Copy the records from the line with "Galerie (391, 204)" up to and including the line with "版权登记 (878, 100)", keeping every line, including the request lines. Multiply only the coordinates in the answers by 2.1, rounding each result to a whole number with halves rounded up, and leave the request lines unchanged.

Element lookup records
_____
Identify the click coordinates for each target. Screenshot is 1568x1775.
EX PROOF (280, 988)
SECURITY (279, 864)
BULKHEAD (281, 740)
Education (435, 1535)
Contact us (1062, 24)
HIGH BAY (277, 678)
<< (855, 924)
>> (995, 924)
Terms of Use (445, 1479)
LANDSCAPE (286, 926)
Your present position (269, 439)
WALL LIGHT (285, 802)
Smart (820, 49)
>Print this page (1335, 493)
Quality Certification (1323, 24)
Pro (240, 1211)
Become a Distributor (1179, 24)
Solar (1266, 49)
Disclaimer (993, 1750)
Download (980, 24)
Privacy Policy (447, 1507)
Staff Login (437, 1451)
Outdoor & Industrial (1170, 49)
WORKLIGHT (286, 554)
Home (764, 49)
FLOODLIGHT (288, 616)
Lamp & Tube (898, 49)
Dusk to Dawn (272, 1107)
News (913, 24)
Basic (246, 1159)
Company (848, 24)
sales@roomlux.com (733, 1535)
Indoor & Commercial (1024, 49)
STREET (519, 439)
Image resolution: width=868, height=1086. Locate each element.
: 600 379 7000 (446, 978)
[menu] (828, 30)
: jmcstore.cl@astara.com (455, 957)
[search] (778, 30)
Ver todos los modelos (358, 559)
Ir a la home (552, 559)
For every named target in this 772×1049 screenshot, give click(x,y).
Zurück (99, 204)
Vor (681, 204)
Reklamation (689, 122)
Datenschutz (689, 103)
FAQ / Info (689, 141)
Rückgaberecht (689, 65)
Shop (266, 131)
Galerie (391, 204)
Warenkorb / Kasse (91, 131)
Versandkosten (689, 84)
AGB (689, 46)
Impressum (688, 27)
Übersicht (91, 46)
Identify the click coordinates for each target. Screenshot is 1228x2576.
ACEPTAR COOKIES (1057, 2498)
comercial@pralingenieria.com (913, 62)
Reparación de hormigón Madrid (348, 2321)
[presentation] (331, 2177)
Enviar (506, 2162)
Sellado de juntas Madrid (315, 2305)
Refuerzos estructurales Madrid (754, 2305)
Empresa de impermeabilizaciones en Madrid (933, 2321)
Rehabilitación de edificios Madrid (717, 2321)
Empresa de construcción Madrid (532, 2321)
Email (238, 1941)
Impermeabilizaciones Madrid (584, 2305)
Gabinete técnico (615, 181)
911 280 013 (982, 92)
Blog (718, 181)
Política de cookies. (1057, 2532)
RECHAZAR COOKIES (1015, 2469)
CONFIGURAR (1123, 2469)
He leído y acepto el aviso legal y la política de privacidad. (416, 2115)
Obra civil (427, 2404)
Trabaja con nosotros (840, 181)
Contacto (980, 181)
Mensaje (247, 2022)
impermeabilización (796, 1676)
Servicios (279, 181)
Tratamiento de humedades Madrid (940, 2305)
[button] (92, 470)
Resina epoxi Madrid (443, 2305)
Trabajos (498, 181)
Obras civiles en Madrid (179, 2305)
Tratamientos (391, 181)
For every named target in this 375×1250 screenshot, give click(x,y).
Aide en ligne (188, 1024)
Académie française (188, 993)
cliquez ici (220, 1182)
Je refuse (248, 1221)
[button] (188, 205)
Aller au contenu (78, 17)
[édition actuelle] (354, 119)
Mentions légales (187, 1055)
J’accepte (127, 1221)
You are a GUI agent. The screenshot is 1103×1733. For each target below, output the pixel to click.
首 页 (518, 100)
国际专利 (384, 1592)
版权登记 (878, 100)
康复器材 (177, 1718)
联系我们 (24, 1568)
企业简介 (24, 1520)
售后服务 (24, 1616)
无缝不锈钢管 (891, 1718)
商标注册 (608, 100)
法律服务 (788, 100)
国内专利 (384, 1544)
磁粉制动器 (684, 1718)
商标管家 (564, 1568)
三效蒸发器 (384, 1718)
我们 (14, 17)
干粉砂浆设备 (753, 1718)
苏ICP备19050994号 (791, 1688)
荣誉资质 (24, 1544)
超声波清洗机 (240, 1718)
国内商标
_____
▸ Exercise response
Galerie (821, 428)
Warenkorb / Kasse (191, 275)
Versandkosten (1447, 176)
AGB (1447, 97)
Impressum (1445, 57)
Übersicht (191, 97)
Identify the click coordinates for each target. Screenshot is 1228x2576.
ACEPTAR COOKIES (2220, 5246)
comercial@pralingenieria.com (1917, 130)
Reparación de hormigón Madrid (731, 4874)
[presentation] (695, 4572)
Enviar (1063, 4540)
Sellado de juntas Madrid (662, 4841)
Refuerzos estructurales Madrid (1583, 4841)
Empresa de impermeabilizaciones en Madrid (1959, 4874)
Rehabilitación de edificios Madrid (1506, 4874)
Empresa de construcción Madrid (1117, 4874)
Email (500, 4076)
Impermeabilizaciones Madrid (1226, 4841)
Gabinete técnico (1292, 380)
911 280 013 (2062, 193)
Blog (1508, 380)
Política de cookies. (2220, 5317)
RECHAZAR COOKIES (2132, 5185)
CONFIGURAR (2358, 5185)
He leído y acepto el aviso legal y la política de privacidad. (874, 4442)
Obra civil (897, 5048)
Trabaja con nosotros (1764, 380)
Contacto (2058, 380)
Mensaje (519, 4246)
impermeabilización (1672, 3520)
Servicios (586, 380)
Tratamiento de humedades Madrid (1974, 4841)
[button] (193, 987)
Resina epoxi Madrid (930, 4841)
Trabajos (1046, 380)
Obras civiles en Madrid (376, 4841)
Tratamientos (821, 380)
For every named target in this 375×1250 screenshot, give click(x,y).
Aide en ligne (395, 2150)
Académie française (395, 2085)
cliquez ici (462, 2482)
Je refuse (521, 2564)
[button] (395, 431)
Aller au contenu (164, 36)
[édition actuelle] (743, 250)
Mentions légales (393, 2216)
J’accepte (267, 2564)
You are a GUI agent. The screenshot is 1103×1733. For each target below, output the pixel to click.
首 页 (1088, 210)
国际专利 (806, 3343)
版权登记 (1844, 210)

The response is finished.